● **DIRECTIONS FOR THIS TASK**: Word for word, repeat each record that follows.

(EXTRACTED DATA Opens)

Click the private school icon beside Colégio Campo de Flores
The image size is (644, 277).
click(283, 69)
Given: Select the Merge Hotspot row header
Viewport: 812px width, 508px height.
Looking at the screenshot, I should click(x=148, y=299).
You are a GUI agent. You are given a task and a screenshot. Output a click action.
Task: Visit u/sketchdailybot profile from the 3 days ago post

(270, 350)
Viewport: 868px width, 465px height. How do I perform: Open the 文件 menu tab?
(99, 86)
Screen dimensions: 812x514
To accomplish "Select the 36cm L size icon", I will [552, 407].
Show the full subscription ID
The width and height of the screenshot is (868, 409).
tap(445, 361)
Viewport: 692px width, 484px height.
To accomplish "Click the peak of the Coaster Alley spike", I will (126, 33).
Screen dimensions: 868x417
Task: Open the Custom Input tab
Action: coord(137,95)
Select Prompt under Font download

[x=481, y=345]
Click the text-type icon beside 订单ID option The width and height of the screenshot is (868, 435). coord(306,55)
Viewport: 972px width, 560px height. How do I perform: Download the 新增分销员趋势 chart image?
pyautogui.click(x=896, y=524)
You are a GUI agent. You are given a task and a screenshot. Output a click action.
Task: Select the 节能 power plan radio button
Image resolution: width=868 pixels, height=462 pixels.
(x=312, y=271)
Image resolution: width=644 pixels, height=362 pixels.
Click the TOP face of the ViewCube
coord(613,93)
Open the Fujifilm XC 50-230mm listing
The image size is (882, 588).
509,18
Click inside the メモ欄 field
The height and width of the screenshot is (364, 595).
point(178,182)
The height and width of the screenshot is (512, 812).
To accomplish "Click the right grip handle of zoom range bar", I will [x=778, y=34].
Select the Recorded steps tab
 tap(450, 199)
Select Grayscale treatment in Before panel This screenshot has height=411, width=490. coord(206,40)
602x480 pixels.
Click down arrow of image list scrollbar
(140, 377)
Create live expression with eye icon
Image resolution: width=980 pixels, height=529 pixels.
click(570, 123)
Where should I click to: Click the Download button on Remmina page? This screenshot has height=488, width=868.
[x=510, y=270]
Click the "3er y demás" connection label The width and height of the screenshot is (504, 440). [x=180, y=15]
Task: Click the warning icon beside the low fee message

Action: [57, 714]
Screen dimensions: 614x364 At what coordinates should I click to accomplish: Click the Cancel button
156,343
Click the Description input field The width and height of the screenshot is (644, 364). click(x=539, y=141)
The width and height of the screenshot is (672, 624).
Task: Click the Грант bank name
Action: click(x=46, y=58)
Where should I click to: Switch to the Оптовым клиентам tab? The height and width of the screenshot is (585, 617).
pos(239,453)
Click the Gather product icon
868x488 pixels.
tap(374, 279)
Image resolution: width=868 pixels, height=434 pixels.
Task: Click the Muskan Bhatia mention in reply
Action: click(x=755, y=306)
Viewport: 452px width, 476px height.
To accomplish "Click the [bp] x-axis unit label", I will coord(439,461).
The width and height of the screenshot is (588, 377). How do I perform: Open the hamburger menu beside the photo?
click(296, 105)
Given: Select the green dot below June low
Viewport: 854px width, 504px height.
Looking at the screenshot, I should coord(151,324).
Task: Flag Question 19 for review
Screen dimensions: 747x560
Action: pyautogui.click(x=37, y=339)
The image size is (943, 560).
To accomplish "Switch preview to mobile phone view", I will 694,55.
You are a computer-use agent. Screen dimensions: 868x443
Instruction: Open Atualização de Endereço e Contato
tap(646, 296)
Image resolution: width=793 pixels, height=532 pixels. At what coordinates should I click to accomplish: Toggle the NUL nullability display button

(EXTRACTED DATA Closes)

● **SOLUTION FOR THIS PROBLEM**:
Click the private school icon beside Colégio Campo de Flores
The image size is (644, 277).
click(283, 69)
Given: Select the Merge Hotspot row header
Viewport: 812px width, 508px height.
Looking at the screenshot, I should click(x=148, y=299).
You are a GUI agent. You are given a task and a screenshot. Output a click action.
Task: Visit u/sketchdailybot profile from the 3 days ago post

(270, 350)
Viewport: 868px width, 465px height. How do I perform: Open the 文件 menu tab?
(99, 86)
Screen dimensions: 812x514
To accomplish "Select the 36cm L size icon", I will [552, 407].
Show the full subscription ID
The width and height of the screenshot is (868, 409).
tap(445, 361)
Viewport: 692px width, 484px height.
To accomplish "Click the peak of the Coaster Alley spike", I will (126, 33).
Screen dimensions: 868x417
Task: Open the Custom Input tab
Action: coord(137,95)
Select Prompt under Font download

[x=481, y=345]
Click the text-type icon beside 订单ID option The width and height of the screenshot is (868, 435). coord(306,55)
Viewport: 972px width, 560px height. How do I perform: Download the 新增分销员趋势 chart image?
pyautogui.click(x=896, y=524)
You are a GUI agent. You are given a task and a screenshot. Output a click action.
Task: Select the 节能 power plan radio button
Image resolution: width=868 pixels, height=462 pixels.
(x=312, y=271)
Image resolution: width=644 pixels, height=362 pixels.
Click the TOP face of the ViewCube
coord(613,93)
Open the Fujifilm XC 50-230mm listing
The image size is (882, 588).
509,18
Click inside the メモ欄 field
The height and width of the screenshot is (364, 595).
point(178,182)
The height and width of the screenshot is (512, 812).
To accomplish "Click the right grip handle of zoom range bar", I will [x=778, y=34].
Select the Recorded steps tab
 tap(450, 199)
Select Grayscale treatment in Before panel This screenshot has height=411, width=490. coord(206,40)
602x480 pixels.
Click down arrow of image list scrollbar
(140, 377)
Create live expression with eye icon
Image resolution: width=980 pixels, height=529 pixels.
click(570, 123)
Where should I click to: Click the Download button on Remmina page? This screenshot has height=488, width=868.
[x=510, y=270]
Click the "3er y demás" connection label The width and height of the screenshot is (504, 440). [x=180, y=15]
Task: Click the warning icon beside the low fee message

Action: [57, 714]
Screen dimensions: 614x364 At what coordinates should I click to accomplish: Click the Cancel button
156,343
Click the Description input field The width and height of the screenshot is (644, 364). click(x=539, y=141)
The width and height of the screenshot is (672, 624).
Task: Click the Грант bank name
Action: click(x=46, y=58)
Where should I click to: Switch to the Оптовым клиентам tab? The height and width of the screenshot is (585, 617).
pos(239,453)
Click the Gather product icon
868x488 pixels.
tap(374, 279)
Image resolution: width=868 pixels, height=434 pixels.
Task: Click the Muskan Bhatia mention in reply
Action: click(x=755, y=306)
Viewport: 452px width, 476px height.
To accomplish "Click the [bp] x-axis unit label", I will coord(439,461).
The width and height of the screenshot is (588, 377). How do I perform: Open the hamburger menu beside the photo?
click(296, 105)
Given: Select the green dot below June low
Viewport: 854px width, 504px height.
Looking at the screenshot, I should coord(151,324).
Task: Flag Question 19 for review
Screen dimensions: 747x560
Action: pyautogui.click(x=37, y=339)
The image size is (943, 560).
To accomplish "Switch preview to mobile phone view", I will 694,55.
You are a computer-use agent. Screen dimensions: 868x443
Instruction: Open Atualização de Endereço e Contato
tap(646, 296)
Image resolution: width=793 pixels, height=532 pixels. At what coordinates should I click to accomplish: Toggle the NUL nullability display button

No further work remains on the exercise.